§ **TASK DETAILS**
If a line in the records below contains the word "each", return that line.

§ **DATA FOR PROCESSING**
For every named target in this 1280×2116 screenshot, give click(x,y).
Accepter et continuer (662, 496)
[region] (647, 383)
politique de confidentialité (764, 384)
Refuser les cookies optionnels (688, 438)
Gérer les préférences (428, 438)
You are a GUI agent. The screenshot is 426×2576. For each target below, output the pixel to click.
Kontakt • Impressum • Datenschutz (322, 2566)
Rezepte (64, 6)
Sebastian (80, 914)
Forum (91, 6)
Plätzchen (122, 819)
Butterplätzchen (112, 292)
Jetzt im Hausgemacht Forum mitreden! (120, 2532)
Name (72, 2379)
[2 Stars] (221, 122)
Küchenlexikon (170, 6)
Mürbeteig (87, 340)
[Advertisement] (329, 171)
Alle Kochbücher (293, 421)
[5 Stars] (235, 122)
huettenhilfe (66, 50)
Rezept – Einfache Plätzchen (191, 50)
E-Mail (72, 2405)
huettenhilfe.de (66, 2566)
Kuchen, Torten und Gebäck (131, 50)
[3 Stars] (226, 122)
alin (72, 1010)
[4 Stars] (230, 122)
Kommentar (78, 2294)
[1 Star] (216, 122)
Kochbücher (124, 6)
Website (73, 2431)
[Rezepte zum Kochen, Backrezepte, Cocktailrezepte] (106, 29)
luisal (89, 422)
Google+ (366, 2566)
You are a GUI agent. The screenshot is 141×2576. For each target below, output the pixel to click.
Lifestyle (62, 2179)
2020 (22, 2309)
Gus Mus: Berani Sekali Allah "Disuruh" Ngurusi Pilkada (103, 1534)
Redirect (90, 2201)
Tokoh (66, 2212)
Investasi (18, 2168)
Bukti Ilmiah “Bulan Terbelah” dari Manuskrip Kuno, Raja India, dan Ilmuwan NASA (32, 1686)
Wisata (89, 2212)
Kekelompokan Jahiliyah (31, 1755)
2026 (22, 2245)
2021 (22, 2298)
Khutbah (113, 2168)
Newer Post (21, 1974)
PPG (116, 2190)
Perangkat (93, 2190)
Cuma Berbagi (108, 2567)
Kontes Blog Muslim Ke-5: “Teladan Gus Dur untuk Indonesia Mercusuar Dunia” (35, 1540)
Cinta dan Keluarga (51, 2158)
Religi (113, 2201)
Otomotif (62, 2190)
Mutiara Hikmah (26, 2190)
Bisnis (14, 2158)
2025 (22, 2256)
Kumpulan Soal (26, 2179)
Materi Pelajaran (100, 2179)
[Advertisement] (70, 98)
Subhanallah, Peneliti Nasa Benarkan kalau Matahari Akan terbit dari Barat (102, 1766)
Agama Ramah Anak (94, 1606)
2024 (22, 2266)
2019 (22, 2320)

§ **RESPONSE**
You are a GUI agent. The screenshot is 426×2576. For each target below, output the pixel to click.
You are a GUI agent. The screenshot is 141×2576. For each target below, output the pixel to click.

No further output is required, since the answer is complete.